• _What to produce_
The answer must consist of every line from the entries below that contains the word "computer".

• _Excerpted records_
=====
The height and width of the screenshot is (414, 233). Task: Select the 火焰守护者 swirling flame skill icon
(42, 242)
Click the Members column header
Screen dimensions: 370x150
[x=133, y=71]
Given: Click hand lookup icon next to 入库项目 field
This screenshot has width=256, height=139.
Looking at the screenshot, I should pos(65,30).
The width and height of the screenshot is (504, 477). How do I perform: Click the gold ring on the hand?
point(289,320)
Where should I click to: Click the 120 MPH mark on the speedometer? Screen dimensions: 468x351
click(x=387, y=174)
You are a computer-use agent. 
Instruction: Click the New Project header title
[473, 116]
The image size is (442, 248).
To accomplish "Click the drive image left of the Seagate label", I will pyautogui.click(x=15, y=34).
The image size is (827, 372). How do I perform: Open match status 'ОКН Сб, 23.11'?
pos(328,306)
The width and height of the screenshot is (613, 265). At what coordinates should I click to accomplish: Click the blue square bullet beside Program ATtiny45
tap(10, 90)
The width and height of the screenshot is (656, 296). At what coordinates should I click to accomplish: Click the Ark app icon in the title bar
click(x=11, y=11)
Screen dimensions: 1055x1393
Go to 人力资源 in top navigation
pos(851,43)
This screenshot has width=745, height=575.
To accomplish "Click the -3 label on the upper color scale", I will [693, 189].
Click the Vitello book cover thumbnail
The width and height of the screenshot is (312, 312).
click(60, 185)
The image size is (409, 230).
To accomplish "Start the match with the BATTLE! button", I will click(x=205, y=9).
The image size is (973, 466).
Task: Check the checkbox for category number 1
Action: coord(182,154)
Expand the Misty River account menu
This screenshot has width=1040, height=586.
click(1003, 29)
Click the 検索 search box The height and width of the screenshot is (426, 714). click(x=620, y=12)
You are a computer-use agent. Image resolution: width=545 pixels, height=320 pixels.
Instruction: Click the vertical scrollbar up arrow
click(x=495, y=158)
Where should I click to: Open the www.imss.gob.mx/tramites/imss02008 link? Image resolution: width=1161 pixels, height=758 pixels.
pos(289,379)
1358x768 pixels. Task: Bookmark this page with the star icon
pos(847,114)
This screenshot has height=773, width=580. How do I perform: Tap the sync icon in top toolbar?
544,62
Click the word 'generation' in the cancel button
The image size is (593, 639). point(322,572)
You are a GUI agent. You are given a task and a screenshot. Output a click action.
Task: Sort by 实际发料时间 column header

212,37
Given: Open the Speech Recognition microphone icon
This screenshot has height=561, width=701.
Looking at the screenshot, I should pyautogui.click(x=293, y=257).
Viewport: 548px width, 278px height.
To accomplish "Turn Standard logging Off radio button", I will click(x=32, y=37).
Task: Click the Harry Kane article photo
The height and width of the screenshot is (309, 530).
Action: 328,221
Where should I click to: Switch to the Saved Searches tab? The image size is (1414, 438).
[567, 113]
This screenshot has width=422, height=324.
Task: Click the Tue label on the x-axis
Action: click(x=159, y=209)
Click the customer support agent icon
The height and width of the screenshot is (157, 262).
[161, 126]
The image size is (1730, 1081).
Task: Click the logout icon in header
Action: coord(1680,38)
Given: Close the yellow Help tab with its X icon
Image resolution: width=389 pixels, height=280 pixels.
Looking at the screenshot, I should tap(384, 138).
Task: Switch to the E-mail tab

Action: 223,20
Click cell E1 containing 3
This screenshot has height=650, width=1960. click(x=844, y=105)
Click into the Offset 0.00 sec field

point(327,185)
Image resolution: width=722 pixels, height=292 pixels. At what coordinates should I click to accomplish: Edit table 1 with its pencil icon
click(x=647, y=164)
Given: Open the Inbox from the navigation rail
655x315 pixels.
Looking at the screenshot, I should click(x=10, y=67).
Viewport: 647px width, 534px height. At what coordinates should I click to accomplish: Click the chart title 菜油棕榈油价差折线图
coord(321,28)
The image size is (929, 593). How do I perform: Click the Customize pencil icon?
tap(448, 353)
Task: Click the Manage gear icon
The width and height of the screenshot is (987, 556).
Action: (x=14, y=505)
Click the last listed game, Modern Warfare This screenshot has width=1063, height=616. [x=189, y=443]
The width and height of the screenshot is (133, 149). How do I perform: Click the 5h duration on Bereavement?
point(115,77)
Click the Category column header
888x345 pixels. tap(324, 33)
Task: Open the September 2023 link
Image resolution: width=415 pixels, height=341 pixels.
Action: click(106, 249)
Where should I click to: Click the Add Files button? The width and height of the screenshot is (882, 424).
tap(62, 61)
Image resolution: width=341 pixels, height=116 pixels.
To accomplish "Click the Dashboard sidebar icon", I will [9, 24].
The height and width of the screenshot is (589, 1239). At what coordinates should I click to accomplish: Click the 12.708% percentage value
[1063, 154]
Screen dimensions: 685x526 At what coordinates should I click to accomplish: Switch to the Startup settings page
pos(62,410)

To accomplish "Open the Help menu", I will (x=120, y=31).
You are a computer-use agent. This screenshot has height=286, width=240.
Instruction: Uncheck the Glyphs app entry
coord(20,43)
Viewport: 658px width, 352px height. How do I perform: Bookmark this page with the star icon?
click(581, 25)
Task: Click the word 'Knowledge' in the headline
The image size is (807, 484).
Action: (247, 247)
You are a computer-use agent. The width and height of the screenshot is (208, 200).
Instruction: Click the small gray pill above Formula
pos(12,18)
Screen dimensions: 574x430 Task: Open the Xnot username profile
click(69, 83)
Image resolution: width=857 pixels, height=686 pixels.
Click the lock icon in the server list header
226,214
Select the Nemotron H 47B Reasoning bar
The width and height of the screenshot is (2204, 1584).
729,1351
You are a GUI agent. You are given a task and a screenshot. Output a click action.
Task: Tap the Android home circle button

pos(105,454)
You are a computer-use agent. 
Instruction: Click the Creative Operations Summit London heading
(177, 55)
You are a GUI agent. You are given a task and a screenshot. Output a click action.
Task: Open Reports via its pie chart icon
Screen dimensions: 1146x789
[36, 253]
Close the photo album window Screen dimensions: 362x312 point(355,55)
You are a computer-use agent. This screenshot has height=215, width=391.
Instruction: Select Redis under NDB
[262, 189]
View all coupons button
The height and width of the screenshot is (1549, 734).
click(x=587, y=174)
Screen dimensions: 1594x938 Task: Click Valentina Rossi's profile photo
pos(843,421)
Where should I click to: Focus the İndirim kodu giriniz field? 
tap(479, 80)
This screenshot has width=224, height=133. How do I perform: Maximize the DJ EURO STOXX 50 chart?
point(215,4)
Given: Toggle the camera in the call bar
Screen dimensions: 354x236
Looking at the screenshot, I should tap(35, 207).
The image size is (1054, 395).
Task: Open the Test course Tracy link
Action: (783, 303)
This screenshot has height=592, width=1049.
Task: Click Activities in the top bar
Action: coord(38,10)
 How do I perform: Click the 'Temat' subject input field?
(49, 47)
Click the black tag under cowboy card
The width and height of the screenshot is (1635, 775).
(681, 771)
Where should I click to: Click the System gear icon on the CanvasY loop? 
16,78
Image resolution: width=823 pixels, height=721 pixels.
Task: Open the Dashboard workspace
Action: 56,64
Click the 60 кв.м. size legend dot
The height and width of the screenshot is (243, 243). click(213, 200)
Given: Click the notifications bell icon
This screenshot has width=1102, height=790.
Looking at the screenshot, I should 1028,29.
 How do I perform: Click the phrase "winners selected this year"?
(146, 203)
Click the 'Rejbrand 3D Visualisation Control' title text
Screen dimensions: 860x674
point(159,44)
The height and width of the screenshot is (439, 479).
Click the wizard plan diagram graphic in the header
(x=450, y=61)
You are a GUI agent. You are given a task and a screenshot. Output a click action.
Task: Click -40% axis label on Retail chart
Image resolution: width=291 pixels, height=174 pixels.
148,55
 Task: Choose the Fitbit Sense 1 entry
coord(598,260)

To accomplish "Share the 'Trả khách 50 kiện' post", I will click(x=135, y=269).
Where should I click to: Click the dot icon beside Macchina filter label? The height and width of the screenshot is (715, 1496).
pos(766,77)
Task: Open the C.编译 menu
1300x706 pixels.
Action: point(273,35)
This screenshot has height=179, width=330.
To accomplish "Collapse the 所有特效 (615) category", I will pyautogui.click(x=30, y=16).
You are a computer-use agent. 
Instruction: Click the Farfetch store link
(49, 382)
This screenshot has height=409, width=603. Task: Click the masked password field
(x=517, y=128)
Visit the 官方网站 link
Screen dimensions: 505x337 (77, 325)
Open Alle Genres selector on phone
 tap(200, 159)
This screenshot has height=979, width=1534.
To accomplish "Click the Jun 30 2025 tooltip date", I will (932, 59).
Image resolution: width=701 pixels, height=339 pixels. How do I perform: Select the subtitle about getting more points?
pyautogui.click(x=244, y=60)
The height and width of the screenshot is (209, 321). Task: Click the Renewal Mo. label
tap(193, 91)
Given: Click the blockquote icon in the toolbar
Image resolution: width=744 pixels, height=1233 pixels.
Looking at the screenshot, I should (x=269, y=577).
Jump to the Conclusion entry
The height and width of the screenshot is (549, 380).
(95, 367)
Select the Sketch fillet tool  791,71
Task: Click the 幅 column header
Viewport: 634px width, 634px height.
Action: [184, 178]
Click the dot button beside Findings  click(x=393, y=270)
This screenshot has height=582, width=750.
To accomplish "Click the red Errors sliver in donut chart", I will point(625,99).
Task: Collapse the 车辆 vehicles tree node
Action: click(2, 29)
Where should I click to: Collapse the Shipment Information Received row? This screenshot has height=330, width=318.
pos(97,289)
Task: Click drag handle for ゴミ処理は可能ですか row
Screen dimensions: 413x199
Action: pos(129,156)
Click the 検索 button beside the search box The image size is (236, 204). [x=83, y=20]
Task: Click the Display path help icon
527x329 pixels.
=====
• _Reply_
You are a computer-use agent. 
You are a computer-use agent. Image resolution: width=545 pixels, height=320 pixels.
You are a computer-use agent. This screenshot has height=286, width=240.
You are a computer-use agent. The width and height of the screenshot is (208, 200).
You are a computer-use agent. 
You are a computer-use agent. This screenshot has height=215, width=391.
You are a computer-use agent. 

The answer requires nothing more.